As NFTs do not cause the creation of a different form of existence of an existing underlying work, it is quite clear that NFTs do not fall under the definition of works of ‘adaptation’. Minting an NFT cannot be considered as ‘a work of adaptation’, thus denying statutory reliefs available to copyright owners. (This is true for Indian law atleast)


This means that when you create an NFT of an underlying copyright work, you have a property interest, but it may not be recognized under copyright law. It implies that if somebody violates your property interest in an NFT, it won’t be treated as a copyright infringement with respect to the NFT per se.


This means that you can’t take advantage of provisions under copyright law which include the ability to prevent use, disclose accounts and seek compensation, and also bring about prison term for repeat violators.


Instead, you would have to establish paternity of the property interest and seek injunctive orders against conversion of your property interest in or via the NFT. Further, if your copyright asset is not already registered, establishing proof of ownership against a hostile conversion through minting of an NFT is going to result in a long drawn judicial process and extended costs of obtaining desirable remedy.

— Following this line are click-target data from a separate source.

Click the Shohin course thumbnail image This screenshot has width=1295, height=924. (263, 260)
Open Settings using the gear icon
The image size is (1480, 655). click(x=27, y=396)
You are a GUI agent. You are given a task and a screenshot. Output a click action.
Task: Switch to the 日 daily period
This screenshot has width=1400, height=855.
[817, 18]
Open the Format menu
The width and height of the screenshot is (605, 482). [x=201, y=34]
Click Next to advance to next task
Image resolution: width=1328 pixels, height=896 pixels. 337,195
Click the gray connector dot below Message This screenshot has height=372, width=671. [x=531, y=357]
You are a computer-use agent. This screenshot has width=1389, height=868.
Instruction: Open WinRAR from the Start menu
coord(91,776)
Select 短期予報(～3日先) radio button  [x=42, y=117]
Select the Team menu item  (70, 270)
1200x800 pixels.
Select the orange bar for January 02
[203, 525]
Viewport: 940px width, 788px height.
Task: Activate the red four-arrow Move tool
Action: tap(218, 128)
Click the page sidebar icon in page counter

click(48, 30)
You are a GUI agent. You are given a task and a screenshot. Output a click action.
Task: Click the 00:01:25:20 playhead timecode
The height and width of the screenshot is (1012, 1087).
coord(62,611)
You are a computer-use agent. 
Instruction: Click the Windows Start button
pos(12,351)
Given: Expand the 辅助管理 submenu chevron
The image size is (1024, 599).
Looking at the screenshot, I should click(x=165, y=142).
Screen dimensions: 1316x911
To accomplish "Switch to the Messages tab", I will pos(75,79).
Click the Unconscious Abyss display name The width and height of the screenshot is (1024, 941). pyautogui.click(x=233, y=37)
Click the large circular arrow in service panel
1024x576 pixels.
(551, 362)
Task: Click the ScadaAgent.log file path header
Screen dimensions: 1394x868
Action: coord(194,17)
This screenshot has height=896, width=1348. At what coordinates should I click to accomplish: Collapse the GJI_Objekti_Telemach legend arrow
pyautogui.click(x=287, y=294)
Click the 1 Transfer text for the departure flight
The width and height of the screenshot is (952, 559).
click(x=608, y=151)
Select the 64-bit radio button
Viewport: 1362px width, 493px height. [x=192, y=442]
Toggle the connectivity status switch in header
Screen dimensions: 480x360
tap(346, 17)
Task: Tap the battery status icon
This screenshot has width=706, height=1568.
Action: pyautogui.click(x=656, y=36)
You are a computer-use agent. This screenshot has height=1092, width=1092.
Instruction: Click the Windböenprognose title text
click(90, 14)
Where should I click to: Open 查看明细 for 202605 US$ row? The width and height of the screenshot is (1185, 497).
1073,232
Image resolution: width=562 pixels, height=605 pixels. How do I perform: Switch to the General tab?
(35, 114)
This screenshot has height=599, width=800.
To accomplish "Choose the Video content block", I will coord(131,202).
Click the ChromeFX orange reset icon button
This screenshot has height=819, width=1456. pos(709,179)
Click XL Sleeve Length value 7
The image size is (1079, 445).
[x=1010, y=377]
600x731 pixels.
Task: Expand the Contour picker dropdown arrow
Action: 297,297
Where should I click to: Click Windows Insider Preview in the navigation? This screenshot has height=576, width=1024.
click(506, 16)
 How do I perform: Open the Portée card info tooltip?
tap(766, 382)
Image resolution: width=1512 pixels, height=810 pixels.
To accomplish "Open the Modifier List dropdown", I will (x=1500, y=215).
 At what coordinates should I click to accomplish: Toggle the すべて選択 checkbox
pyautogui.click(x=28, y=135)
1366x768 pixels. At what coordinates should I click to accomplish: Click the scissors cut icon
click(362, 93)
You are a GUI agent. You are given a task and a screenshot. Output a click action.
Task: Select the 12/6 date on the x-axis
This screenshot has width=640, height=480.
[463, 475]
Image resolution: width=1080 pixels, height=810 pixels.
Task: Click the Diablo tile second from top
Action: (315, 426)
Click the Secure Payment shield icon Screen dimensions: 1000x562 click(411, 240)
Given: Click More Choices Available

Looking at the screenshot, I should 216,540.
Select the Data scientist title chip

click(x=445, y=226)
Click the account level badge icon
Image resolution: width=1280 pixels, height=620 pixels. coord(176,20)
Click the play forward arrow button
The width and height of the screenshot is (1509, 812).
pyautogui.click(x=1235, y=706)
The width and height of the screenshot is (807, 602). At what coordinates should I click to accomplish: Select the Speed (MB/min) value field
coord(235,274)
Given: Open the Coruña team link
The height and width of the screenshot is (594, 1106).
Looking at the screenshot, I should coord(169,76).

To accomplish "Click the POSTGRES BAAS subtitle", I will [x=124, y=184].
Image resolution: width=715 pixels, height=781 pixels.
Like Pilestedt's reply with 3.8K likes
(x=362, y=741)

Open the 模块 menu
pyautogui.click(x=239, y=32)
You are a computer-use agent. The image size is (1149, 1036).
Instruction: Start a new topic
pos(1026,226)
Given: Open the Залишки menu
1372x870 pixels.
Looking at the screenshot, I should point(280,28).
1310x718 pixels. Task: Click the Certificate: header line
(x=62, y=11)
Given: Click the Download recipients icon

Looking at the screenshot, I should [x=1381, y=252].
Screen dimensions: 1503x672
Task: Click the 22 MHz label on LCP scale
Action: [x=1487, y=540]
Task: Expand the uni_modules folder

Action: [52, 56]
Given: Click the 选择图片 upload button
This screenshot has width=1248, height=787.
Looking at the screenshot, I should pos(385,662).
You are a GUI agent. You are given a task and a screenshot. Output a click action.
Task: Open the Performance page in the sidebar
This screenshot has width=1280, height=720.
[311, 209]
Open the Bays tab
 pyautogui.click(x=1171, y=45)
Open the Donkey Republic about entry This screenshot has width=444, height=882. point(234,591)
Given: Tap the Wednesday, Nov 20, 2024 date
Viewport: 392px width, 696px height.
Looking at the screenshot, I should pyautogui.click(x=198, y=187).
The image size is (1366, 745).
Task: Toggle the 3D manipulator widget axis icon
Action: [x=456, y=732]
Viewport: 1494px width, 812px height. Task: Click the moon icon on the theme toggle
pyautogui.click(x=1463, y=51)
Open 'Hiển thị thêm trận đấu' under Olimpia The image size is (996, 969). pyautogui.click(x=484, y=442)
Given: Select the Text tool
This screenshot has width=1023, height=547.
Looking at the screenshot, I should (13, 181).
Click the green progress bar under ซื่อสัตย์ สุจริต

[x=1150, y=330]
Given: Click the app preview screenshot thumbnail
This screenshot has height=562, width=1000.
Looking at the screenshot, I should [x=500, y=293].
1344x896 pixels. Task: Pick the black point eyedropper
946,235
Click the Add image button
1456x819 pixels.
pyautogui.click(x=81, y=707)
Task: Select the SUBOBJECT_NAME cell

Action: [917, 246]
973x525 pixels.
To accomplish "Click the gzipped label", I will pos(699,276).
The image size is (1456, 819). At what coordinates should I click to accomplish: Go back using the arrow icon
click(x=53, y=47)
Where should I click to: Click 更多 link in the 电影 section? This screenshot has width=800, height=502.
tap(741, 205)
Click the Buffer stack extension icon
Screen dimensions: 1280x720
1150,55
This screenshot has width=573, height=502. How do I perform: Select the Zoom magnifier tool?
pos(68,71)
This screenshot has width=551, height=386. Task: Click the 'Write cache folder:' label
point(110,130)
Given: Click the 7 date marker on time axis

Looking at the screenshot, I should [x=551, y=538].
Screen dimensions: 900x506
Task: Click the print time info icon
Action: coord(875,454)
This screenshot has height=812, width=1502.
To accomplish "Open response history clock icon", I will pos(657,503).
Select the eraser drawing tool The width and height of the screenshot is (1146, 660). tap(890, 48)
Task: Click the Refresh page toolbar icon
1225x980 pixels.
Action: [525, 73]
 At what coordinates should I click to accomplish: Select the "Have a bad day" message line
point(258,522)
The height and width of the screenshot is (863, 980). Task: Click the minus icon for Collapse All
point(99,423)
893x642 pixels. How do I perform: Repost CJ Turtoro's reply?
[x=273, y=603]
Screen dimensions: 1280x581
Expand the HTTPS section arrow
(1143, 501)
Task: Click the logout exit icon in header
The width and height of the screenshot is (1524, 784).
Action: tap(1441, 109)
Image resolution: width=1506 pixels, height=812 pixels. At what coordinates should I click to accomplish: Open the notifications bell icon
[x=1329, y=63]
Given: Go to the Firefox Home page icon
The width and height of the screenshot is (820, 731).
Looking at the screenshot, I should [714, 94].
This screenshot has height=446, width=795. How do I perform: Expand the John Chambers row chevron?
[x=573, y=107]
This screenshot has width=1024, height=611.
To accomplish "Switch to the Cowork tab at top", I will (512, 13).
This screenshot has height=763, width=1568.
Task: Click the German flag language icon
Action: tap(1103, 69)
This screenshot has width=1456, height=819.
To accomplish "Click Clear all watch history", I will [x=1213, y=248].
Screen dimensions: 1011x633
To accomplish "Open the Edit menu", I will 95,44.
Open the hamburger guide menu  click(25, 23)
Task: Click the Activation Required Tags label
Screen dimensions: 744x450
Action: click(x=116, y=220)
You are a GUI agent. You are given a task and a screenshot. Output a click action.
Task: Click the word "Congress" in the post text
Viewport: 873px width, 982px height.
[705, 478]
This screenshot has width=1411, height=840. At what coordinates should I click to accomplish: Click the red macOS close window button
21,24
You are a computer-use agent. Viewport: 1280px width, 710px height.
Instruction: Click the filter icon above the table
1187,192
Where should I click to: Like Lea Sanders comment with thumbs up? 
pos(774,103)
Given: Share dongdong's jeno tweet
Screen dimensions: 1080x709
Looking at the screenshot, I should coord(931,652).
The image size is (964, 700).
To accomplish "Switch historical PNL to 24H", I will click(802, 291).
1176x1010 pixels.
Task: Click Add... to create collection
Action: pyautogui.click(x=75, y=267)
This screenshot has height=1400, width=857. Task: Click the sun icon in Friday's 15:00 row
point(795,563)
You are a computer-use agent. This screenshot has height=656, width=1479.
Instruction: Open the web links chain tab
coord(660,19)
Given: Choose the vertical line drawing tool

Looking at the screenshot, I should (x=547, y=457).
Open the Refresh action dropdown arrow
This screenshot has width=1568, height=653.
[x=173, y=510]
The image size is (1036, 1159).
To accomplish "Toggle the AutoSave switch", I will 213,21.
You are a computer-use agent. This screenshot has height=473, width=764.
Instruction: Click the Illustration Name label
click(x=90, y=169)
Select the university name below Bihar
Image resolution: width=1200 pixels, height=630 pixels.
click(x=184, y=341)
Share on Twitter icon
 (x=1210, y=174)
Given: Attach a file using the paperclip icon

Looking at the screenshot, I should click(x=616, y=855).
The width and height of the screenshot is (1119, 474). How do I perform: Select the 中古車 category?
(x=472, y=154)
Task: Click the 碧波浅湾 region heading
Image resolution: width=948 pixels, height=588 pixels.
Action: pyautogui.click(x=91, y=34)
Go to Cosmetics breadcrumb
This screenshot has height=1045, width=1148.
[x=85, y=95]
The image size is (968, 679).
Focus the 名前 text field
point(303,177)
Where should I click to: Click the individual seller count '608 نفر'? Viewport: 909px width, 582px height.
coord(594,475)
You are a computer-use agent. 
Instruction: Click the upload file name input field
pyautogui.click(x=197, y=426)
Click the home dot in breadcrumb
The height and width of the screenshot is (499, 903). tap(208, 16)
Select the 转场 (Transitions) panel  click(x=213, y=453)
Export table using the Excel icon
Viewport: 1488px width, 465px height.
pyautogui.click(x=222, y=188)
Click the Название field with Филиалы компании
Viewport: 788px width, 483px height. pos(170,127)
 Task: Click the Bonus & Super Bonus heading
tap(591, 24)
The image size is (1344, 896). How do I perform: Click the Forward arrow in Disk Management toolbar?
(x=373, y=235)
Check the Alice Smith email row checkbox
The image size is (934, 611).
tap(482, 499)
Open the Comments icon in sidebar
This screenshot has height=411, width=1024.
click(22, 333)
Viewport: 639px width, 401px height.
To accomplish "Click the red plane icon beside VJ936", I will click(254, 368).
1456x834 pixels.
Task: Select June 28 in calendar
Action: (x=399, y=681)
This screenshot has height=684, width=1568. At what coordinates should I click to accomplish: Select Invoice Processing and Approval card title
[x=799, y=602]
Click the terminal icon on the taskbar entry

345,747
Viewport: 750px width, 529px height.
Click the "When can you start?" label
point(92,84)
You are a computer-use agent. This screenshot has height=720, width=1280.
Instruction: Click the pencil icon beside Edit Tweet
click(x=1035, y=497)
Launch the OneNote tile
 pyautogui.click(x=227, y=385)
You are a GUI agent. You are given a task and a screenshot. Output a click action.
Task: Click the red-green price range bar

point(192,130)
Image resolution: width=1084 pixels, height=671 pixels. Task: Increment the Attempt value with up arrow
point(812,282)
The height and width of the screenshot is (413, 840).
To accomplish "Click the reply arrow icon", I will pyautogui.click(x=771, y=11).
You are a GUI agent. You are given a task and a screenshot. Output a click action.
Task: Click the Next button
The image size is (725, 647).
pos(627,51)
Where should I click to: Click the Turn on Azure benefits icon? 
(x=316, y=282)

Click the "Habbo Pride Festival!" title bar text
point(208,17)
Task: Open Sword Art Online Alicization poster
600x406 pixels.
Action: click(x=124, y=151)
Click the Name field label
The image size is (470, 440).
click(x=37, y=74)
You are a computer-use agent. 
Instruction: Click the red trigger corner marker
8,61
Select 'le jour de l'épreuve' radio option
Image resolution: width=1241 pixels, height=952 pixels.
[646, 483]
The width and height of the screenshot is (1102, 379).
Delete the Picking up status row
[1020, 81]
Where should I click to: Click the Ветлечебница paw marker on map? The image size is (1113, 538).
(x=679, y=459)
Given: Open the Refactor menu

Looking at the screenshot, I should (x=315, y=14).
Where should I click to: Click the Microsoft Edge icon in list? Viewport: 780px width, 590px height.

Clearly, Jay-Z’s lawyers also understood that their claims could not have been based on copyright infringement. This is because when an NFT is created, it does not create a copy of the underlying work. Even an image that is minted into an NFT, does not get duplicated to be stored as a copy on the blockchain. What gets stored is only a record in the database maintained by the network of computers supporting the blockchain.


By attempting to auction the NFT, it is also moot that Damon Dash was not exploiting any of the statutorily granted right to copy or distribute a work of copyright. Instead, Damon Dash was trying to sell part of his copyright ownership in the album. If Damon Dash was legally permitted to do so then that would have resulted in transfer of copyright ownership from him to his buyer. But that didn’t happen as the judge held in Jay-Z’s favour ultimately.





Important Disclaimer: The information provided herein this article is our interpretation and understanding of the law. The legal analysis presented hereinabove is not given for application to any specific set of facts or circumstances peculiar to you or your organization. You may rely on the write-up for your peculiar facts or circumstances at your sole risk (or benefit) only. We will not be liable, answerable or responsible to you under any client-attorney relationship.